Shadows in monochrome

Shadows can be a very important part of a photograph. They give a sense of weight and of depth to an image. This is particularly important in black and white photographs for, without the presence of colour, monochrome images rely on tonal values, texture and shapes to form a powerful image.

The following images show how I like to present shadows. There are always exceptions depending on subject and light, but for establishing the depth and darkness of the shadows I usually approach them in the same way.

Whilst taking the photograph I ensure that the shadows are not blocked out and that the lights are not blown. With the Fuji cameras I use, recovery of detail in the darker areas of the picture is usually very good indeed, so a miscalculation in the shadow depth is not always a disaster. They can normally be recovered in post-processing [PP]. However, getting it right in camera is obviously the best way to go, it will mean less work in PP. I always ensure the whites are not blown. If the camera has not captured any detail in the brighter areas of the image, then no amount of PP will bring them back.

Once the images are in my processing workflow, then I continually check that the white and black points are not blown or blocked using Levels. If they are then I re-adjust. This can happen throughout processing particularly in sharpening.

As I print my finished images, I personally prefer to ensure that I can print shadows without blocking and light areas without leaving the paper itself to emulate pure white. This eliminates the slight halo that can occur around the edge of a non-printed area on a print. The final tweak for white and black points happens in soft-proofing the photograph before the printing is done.

Fujifilm X-T1, Fujinon XF18-135mm F/3.5-5.6 R LM OIS WR

In this image, the harsh directional light produces shadows from the walls of the building which I have darkened whilst still retaining detail. Of course, this could have been approached in a more contrast-orientated manner and would have been equally viable.
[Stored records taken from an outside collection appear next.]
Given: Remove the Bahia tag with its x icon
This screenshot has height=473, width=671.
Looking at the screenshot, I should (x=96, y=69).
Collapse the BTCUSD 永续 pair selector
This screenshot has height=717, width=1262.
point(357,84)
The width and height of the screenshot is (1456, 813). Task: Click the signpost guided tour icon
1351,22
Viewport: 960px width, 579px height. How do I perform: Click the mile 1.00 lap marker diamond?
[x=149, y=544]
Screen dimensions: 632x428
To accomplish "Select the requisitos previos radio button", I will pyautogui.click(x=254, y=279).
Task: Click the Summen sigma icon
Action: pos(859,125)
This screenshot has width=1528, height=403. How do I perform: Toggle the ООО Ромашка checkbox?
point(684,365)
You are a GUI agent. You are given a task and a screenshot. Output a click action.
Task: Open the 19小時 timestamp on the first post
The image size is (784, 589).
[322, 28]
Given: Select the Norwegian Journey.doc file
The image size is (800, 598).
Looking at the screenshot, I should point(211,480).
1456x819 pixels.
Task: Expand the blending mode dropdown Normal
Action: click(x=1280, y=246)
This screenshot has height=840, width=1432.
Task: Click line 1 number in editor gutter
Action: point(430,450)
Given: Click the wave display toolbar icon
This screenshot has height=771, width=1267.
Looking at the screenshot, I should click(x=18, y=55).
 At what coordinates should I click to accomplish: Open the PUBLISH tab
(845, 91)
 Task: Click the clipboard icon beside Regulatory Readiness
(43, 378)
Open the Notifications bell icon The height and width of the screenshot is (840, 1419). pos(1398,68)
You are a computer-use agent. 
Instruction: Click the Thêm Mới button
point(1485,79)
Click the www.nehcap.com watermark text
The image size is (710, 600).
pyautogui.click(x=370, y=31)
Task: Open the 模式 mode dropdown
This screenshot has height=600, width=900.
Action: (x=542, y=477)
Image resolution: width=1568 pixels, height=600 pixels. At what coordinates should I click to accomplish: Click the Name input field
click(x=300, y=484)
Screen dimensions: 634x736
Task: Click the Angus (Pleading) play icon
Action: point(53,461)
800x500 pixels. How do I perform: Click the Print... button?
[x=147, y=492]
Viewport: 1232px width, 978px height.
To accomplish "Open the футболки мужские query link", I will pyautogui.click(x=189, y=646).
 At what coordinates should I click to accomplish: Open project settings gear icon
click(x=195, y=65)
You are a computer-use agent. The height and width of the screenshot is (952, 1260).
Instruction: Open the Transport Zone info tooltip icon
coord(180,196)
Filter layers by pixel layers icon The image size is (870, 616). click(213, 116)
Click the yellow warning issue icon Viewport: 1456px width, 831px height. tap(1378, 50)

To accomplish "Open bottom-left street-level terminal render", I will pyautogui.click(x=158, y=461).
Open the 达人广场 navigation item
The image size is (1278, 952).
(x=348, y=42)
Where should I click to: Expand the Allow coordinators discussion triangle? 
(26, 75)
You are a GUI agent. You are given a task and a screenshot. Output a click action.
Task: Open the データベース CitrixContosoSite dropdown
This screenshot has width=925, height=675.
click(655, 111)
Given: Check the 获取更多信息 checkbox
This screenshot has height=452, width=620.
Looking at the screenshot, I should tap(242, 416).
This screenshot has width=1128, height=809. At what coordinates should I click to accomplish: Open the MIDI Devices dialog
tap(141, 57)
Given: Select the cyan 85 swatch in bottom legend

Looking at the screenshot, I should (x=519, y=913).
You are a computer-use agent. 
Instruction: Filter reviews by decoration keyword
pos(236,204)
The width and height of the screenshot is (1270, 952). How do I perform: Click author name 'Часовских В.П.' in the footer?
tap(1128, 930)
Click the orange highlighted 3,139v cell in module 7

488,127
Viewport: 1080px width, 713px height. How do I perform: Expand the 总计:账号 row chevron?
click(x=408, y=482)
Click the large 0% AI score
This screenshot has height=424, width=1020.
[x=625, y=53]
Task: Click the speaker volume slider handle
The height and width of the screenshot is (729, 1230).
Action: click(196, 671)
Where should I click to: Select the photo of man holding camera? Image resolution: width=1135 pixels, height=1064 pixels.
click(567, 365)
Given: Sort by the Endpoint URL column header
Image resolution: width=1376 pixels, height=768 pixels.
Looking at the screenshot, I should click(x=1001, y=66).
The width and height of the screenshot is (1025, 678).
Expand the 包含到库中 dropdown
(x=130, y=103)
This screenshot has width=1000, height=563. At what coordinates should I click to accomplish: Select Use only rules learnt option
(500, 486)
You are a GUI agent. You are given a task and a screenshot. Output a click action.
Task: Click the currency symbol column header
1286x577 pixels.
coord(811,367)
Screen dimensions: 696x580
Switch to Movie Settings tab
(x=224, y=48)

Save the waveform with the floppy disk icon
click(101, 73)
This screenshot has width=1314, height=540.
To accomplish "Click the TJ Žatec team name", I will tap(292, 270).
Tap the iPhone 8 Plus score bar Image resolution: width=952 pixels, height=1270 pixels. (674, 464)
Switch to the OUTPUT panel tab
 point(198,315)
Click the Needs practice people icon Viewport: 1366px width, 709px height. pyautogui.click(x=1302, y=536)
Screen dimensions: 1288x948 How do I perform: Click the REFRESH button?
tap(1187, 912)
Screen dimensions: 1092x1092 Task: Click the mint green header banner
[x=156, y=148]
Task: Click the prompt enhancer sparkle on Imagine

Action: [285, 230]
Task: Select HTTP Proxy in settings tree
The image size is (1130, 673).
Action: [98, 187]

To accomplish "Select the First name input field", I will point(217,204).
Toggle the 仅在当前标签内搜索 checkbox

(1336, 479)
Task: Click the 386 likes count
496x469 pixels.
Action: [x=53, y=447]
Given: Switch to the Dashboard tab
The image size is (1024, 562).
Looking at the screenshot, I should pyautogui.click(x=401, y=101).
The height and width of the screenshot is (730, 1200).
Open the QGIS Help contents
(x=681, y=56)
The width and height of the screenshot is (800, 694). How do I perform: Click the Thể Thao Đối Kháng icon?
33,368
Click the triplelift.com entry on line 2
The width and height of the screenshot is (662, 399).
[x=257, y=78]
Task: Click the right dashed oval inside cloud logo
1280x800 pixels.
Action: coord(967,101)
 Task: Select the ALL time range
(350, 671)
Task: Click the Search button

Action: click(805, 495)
Fujifilm X-T1, Fujinon XF18-135mm F/3.5-5.6 R LM OIS WR

The diagonal shadows in this picture formed a strong movement through the image in contrast to the lines of the steps. The detail in the shadows ensures that the image does not become disjointed between its light and dark areas.

Fujifilm X-T1, Fujinon XF18-135mm F/3.5-5.6 R LM OIS WR

The image shows that with careful use of shadows and the detail within them, a composition can work almost as an abstract by using the contrast between light and dark, whilst still retaining its representational values.